#### [Listing]
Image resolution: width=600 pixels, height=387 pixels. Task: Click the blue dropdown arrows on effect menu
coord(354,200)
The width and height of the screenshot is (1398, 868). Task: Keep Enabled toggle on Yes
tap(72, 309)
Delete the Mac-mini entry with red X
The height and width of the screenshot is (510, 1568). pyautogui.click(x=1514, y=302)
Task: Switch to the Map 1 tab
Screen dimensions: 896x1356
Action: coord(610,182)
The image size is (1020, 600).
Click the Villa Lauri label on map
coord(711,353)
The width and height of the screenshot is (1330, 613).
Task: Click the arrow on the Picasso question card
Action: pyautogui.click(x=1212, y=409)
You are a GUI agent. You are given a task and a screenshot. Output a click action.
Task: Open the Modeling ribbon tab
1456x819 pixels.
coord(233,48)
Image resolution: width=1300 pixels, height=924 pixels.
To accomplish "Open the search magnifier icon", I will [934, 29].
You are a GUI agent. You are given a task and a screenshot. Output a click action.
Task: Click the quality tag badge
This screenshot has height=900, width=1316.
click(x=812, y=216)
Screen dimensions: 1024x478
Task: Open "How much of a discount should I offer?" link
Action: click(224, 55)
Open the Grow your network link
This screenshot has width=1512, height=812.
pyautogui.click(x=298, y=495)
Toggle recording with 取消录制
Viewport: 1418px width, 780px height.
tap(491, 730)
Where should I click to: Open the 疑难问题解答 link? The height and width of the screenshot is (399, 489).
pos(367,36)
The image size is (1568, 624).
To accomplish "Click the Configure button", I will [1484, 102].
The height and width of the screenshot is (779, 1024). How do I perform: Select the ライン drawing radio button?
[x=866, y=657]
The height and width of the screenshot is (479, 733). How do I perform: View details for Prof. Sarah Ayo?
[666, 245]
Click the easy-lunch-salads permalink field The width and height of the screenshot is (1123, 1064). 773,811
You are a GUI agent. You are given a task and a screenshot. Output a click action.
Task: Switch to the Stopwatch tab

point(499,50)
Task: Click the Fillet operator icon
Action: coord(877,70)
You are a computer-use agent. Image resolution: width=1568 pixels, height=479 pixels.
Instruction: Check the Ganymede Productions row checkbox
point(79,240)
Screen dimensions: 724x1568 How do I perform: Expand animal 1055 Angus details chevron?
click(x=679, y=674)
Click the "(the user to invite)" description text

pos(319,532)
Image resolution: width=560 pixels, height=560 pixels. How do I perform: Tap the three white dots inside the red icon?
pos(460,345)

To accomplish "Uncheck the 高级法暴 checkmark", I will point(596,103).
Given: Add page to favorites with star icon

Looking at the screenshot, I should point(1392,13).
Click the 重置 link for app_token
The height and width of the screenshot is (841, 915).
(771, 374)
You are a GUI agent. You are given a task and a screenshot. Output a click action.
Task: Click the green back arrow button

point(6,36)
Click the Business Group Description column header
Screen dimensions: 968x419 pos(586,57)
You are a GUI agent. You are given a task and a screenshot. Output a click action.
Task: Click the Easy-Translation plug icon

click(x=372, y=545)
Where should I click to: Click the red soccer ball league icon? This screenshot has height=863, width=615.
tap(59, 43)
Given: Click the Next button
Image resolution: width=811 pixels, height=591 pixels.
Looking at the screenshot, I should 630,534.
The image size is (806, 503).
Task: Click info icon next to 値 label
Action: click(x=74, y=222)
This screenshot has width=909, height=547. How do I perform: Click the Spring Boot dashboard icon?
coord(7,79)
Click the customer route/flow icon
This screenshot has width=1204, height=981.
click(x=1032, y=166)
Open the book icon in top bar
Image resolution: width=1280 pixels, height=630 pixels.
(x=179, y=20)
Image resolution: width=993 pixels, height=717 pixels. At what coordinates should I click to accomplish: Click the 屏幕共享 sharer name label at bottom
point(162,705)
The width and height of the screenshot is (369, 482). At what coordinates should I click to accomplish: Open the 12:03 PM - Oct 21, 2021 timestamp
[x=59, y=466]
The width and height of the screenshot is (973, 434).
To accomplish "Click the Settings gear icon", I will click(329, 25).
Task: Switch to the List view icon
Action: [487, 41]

#### [Exercise brief]
Identify every line in the records above that contains the word "what", and copy each of those lines.

#### [Output of the exercise]
Image resolution: width=993 pixels, height=717 pixels. At what coordinates should I click to accomplish: Click the 屏幕共享 sharer name label at bottom
The width and height of the screenshot is (369, 482). At what coordinates should I click to accomplish: Open the 12:03 PM - Oct 21, 2021 timestamp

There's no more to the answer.